Obiettivo 1: Riscrivi la parte del brano sulla produzione vitivinicola in Campania che parte da "Se si premette, ad" e arriva a "raccolta delle uve.", sostituendo "barbatelle" con "piantine".

Brano citato:
######

La produzione vitivinicola di qualità in Campania.
Una sociologa irpina di origine sannita alle prese con il mondo del vino. Può sembrare un controsenso ma, alla fine, ecco venire fuori un prodotto di tutto rispetto. Un libro (“La produzione vitivinicola di qualità in Campania. Protagonisti e territorio”) che è uno spaccato completo di un settore così importante e strategico per il territorio campano. *
Luciana Palumbo, al suo primo lavoro editoriale, per la casa editrice Mephite, propone, dunque, un libro interessante per chi volesse approfondire il mondo della viticultura in Campania e le vicende dei suoi protagonisti. Analizzando lo sviluppo del settore vitivinicolo campano, reso possibile grazie al consolidamento ed alla diffusione di iniziative imprenditoriali che hanno saputo coniugare i saperi tradizionali con le conoscenze e le tecniche della moderna enologia, l’autrice punta alla focalizzazione delle realtà maggiormente orientate alla qualità.
Sociologia e imprenditoria del settore vitivinicolo: uno strano connubio. Come mai ha deciso di scrivere un libro sul vino?
Se si premette, ad esempio, che il campo di interesse della Sociologia spazia dall’analisi dei brevi contatti fra individui anonimi, allo studio dei processi sociali locali e globali, che nel percorso universitario ho studiato Sociologia dell’organizzazione aziendale e produttiva, che la Sociologia cerca di comprendere il perché della realtà presente a partire dalla conoscenza dello sviluppo storico di tale realtà, allora il connubio con i contenuti del mio libro diventa speciale. Ho avuto modo di osservare direttamente le sequenze che riguardano la produzione vitivinicola: dallo scasso dei terreni, sempre necessario, prima dell’impianto di un nuovo vigneto, alla sistemazione delle barbatelle, alla presa in considerazione dell’ambiente di accoglimento della vite (salubrità dei terreni), all’accompagnamento sempre costante e attento del vitigno fino alla raccolta delle uve.

######

(Dati dei bersagli di clic)

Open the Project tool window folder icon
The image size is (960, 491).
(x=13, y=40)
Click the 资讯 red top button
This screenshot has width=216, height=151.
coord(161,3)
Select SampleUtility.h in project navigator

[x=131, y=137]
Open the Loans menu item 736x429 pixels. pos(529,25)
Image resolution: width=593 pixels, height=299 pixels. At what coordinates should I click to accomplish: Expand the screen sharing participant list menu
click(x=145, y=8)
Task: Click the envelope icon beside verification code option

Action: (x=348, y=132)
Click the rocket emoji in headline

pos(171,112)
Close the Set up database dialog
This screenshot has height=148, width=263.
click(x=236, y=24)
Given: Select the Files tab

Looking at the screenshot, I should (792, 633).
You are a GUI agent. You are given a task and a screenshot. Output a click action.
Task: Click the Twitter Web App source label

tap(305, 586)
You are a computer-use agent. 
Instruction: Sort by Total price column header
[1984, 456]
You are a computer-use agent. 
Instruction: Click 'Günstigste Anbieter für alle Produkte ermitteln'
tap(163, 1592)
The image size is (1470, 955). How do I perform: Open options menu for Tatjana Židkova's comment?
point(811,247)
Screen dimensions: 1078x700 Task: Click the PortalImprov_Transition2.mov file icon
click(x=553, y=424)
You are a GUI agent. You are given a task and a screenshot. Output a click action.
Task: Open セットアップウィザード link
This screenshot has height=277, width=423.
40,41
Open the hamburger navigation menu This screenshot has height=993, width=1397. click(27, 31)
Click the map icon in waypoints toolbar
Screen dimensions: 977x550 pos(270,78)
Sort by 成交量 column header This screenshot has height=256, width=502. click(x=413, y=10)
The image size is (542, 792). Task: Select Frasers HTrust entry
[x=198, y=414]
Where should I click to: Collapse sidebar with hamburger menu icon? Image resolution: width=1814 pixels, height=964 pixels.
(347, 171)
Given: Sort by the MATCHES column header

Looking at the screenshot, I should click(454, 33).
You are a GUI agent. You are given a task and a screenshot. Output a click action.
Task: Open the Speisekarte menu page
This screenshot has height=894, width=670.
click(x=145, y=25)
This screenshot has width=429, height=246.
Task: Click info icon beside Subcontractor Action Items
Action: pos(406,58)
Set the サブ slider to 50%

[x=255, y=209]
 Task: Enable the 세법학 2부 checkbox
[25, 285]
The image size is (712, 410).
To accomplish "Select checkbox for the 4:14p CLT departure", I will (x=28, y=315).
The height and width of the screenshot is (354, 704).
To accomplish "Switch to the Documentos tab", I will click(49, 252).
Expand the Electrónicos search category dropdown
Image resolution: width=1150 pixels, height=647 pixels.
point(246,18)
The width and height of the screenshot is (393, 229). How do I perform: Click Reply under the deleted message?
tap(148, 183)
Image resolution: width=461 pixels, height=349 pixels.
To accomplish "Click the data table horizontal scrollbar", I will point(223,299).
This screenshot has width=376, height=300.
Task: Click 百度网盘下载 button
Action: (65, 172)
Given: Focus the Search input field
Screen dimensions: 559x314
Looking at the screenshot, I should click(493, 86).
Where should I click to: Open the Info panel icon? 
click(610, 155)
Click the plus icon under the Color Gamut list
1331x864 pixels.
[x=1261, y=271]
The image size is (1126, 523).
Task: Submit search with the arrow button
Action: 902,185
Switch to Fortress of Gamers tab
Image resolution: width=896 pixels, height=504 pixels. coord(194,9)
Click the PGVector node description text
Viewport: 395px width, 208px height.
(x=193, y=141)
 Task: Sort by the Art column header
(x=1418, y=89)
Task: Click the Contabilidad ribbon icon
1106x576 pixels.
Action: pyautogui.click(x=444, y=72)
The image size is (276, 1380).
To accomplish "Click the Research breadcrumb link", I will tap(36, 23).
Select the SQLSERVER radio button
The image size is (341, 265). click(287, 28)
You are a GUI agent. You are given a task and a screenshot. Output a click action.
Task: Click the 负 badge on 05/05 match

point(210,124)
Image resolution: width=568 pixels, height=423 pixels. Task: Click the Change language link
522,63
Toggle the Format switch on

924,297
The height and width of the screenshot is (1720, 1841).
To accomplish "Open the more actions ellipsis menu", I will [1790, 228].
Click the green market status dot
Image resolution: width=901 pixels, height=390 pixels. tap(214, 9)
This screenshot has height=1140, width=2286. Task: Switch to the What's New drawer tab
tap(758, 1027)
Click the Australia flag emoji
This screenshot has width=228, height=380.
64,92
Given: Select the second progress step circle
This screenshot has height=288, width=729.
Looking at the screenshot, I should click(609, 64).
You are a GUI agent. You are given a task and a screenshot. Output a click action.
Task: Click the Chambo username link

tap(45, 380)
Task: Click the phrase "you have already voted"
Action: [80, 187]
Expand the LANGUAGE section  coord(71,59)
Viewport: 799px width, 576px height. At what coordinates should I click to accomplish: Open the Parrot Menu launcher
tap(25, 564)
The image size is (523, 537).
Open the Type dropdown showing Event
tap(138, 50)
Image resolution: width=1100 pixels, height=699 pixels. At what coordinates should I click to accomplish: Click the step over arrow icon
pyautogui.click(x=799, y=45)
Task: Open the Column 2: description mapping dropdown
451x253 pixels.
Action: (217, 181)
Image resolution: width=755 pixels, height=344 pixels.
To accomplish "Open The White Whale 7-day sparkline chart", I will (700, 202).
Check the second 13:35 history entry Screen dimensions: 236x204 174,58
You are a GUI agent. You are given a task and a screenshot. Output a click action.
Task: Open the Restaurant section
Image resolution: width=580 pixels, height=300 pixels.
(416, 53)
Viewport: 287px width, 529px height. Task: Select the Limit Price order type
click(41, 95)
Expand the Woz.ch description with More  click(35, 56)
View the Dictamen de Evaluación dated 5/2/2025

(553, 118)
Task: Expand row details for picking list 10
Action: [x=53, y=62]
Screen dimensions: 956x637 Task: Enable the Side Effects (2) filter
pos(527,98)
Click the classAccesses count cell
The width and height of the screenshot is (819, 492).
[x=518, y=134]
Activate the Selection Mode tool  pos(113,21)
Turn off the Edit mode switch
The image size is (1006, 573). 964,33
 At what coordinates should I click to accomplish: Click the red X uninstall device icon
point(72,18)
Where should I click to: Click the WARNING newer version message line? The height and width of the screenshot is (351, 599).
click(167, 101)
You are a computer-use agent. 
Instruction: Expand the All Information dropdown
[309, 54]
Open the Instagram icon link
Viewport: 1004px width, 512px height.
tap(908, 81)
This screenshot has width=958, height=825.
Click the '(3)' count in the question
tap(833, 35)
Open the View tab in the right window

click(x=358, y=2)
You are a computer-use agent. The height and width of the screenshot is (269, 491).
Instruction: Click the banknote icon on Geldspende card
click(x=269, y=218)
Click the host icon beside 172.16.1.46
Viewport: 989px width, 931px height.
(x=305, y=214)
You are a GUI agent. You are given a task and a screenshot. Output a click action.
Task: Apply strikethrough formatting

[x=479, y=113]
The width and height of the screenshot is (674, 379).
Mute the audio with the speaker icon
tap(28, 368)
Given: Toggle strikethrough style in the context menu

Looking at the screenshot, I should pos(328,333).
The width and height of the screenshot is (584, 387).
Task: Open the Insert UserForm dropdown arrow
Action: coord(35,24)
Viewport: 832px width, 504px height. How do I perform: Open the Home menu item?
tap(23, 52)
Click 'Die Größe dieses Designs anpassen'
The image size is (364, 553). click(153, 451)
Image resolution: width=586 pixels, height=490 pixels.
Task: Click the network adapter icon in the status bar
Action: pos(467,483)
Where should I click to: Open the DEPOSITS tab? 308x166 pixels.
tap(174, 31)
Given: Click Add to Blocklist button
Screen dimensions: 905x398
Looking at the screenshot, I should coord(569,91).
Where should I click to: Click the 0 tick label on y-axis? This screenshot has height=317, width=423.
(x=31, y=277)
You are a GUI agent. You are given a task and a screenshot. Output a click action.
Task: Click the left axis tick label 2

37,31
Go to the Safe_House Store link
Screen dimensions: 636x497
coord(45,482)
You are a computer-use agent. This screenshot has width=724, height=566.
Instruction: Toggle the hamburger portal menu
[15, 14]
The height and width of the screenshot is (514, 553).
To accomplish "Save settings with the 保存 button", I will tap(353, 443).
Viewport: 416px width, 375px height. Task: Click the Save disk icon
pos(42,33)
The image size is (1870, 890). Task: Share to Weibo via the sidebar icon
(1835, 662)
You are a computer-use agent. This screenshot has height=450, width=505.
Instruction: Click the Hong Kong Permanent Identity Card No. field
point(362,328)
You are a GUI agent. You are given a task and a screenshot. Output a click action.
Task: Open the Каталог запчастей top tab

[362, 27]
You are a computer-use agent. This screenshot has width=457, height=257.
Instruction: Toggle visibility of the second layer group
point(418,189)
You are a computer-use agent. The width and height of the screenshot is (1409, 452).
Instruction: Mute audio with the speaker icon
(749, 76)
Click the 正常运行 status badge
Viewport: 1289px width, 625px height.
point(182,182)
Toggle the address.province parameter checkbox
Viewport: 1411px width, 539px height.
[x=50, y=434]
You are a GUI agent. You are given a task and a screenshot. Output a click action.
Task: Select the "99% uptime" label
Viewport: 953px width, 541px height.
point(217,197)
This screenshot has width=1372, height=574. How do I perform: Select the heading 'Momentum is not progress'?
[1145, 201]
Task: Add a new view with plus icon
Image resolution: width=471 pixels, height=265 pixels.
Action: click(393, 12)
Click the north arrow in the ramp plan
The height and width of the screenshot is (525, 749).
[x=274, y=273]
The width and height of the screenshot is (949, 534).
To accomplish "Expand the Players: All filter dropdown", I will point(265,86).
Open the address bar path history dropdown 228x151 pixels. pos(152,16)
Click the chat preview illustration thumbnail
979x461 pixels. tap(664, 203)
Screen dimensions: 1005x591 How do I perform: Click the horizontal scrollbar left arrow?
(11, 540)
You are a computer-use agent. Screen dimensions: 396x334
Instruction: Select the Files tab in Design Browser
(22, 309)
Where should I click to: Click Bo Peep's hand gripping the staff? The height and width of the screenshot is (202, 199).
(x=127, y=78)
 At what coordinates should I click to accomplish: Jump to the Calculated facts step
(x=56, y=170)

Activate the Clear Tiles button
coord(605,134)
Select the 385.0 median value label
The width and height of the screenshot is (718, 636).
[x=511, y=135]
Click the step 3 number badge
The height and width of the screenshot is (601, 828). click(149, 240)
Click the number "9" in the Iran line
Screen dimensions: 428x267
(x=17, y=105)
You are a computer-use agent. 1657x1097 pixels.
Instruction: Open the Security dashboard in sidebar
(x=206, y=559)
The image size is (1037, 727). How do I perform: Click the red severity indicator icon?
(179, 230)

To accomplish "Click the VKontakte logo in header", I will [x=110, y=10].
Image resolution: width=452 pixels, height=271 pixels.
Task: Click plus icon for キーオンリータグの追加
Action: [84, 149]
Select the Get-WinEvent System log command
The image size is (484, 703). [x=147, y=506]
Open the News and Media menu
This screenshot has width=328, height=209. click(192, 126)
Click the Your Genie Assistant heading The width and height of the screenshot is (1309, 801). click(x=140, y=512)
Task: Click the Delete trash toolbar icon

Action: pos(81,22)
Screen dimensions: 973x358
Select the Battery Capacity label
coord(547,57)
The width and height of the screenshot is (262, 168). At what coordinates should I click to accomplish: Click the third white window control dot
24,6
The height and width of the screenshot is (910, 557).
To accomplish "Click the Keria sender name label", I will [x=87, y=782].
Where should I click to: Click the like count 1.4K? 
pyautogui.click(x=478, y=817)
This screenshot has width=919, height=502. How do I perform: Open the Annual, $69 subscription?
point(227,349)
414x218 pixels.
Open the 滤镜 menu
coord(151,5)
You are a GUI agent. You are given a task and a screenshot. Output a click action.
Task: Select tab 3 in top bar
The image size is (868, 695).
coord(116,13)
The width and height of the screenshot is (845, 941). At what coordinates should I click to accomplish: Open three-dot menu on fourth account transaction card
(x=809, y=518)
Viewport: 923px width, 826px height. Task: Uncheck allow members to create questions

######

Obiettivo 2: Estrai dall'elenco tutte le righe in cui compare la stringa "header".

Risultato esercizio 1:
Se si premette, ad esempio, che il campo di interesse della Sociologia spazia dall’analisi dei brevi contatti fra individui anonimi, allo studio dei processi sociali locali e globali, che nel percorso universitario ho studiato Sociologia dell’organizzazione aziendale e produttiva, che la Sociologia cerca di comprendere il perché della realtà presente a partire dalla conoscenza dello sviluppo storico di tale realtà, allora il connubio con i contenuti del mio libro diventa speciale. Ho avuto modo di osservare direttamente le sequenze che riguardano la produzione vitivinicola: dallo scasso dei terreni, sempre necessario, prima dell’impianto di un nuovo vigneto, alla sistemazione delle piantine, alla presa in considerazione dell’ambiente di accoglimento della vite (salubrità dei terreni), all’accompagnamento sempre costante e attento del vitigno fino alla raccolta delle uve.

Risultato esercizio 2:
Instruction: Sort by Total price column header
Sort by 成交量 column header This screenshot has height=256, width=502. click(x=413, y=10)
Given: Sort by the MATCHES column header
 Task: Sort by the Art column header
To accomplish "Click the VKontakte logo in header", I will [x=110, y=10].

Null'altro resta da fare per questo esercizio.